My pulse hammered in my ears.
I ran.
I turned corners, took streets at random, my breathing ragged now, frantic. The village that had looked like a fairytale moments ago became a maze. The same streets appeared again and again. The same lights, the same signs, the same tables of people laughing as if they lived in a world where escaping was optional.
I was running in circles.
And the shadow was still there.
Closer.
Closer.
Then it reached me—not with hands, not with violence, but with a presence that filled the air around me until I couldn’t breathe.
A voice echoed inside my head, deep and calm and absolute.
It’s time to go back.
No.
My whole body resisted it. I fought it with the desperation of someone clinging to the edge of a cliff.
Not back.
Not back to the life where my words were twisted and returned to me in sharper shapes.
Not back to being controlled.
Belittled.
Not respected.
It’s time.
The voice didn’t argue. It didn’t explain. It didn’t need to.
It was a law.
And then I woke up.
It was 3am. The room was dark. My daughter’s small body was warm beside mine, her breathing steady and innocent, as if she had spent the entire night in safety while I had crossed oceans in my mind.

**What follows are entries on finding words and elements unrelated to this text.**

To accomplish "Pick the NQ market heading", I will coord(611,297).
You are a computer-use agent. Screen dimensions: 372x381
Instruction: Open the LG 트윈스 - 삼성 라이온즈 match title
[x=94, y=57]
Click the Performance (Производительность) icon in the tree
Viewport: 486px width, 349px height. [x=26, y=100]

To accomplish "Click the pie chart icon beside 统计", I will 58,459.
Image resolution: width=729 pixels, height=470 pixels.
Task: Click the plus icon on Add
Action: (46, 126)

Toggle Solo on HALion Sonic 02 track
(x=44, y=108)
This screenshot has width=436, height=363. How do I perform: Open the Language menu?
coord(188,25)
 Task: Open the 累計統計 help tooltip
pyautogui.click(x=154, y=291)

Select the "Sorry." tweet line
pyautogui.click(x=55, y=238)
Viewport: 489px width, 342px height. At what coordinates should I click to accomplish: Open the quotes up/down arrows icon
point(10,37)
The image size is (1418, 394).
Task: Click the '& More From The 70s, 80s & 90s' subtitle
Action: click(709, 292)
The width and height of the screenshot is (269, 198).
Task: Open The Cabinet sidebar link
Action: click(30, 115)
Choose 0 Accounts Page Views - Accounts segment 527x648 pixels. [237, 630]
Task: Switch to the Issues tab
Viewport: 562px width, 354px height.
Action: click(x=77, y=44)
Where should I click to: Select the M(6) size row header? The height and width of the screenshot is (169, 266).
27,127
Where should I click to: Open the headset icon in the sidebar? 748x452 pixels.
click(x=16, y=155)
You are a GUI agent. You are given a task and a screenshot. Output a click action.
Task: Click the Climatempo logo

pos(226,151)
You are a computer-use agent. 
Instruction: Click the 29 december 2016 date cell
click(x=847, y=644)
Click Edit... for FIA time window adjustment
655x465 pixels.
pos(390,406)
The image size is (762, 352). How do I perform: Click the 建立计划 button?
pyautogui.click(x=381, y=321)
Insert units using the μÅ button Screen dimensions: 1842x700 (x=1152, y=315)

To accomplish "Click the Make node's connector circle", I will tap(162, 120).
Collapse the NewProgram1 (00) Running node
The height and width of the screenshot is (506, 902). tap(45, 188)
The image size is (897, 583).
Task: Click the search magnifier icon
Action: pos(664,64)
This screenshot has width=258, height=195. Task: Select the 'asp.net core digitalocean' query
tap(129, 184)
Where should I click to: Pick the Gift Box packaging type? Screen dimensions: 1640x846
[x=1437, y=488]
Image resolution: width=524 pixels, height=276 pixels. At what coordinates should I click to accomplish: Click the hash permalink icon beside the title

My heart was still racing.
My skin was cold.
I could still feel the breeze of the water on my arms like it had been real, like the window had been open—except it wasn’t. The air in the bedroom was still, heavy with sleep.
I sat up slowly, not fully understanding what had just happened, my hands pressed to my chest as if that could keep my heart from breaking through my ribs.
In the silence, the dream clung to me.
And then, without permission, the memory of earlier that day arrived.
Not a dream.
Not a metaphor.
A conversation.
One of our many fights that led nowhere, except back to the same place every time.
His voice had been sharp with certainty, the kind that didn’t leave room for softness.
“I am the asshole that does everything and runs around about everything,” he said.
“The fact that you put the dishes in the dishwasher and the clothes in the washing machine is not teamwork. It’s not fifty-fifty. It’s nothing.”
The words stacked up quickly, like he’d been collecting them.
“You’ve become like a zombie. Everything is piling up. You’ve gained weight. I’m not attracted to you anymore.”
I remember the way my throat tightened. The way my body went still, like it was waiting for the moment to pass.
I forced myself to answer anyway.
“Okay,” I said, my voice steady enough to surprise me. “Since I’m rubbish at everything. Since I’m not good enough for you… why are you still with me instead of getting a divorce?”
He didn’t hesitate.
“I’m just being patient.”
Patient.
As if I was a burden he was tolerating.
As if my existence in his life required endurance.
My husband of seven years - with whom I shared two beatuiful children. Mia aged 6 and Pete aged 2.
Beside my daughter at three in the morning, I stared into the darkness and felt something open inside me—quietly, painfully.
Not love.
Not rage.
Something clearer than both.
The beginning of knowing I could not stay asleep forever.